### The exercise
Starting at the line that contains "Image resolution: width=1080" and continuing through the end of the data, reproduce those lines with the requests included, and shift every coordinate in the answers by adding 77 to it.

### Items
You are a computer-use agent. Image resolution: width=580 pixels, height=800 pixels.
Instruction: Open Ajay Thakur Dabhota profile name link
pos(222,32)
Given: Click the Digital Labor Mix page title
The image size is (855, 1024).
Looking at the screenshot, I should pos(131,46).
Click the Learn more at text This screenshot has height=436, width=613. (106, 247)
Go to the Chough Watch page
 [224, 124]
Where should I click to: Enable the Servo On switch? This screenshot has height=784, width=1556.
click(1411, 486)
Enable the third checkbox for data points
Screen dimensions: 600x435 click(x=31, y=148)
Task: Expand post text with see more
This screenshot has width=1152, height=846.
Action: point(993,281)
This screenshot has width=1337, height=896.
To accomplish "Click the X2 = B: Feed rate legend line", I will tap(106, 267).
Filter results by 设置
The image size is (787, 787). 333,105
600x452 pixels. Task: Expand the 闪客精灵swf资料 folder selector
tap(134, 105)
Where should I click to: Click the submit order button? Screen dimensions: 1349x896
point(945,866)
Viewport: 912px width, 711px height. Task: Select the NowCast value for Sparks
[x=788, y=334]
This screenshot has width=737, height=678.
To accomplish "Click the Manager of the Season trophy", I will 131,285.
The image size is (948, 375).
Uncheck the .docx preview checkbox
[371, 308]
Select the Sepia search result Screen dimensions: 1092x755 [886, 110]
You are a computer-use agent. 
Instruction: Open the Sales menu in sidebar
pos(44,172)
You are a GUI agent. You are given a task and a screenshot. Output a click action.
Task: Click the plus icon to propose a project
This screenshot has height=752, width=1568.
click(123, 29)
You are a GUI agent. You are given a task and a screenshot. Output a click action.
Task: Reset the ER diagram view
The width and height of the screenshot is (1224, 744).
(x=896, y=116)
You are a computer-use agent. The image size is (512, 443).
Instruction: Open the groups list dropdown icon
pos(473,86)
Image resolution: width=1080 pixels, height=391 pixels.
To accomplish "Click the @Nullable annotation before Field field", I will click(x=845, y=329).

### Solution
Image resolution: width=1080 pixels, height=391 pixels.
To accomplish "Click the @Nullable annotation before Field field", I will click(x=922, y=406).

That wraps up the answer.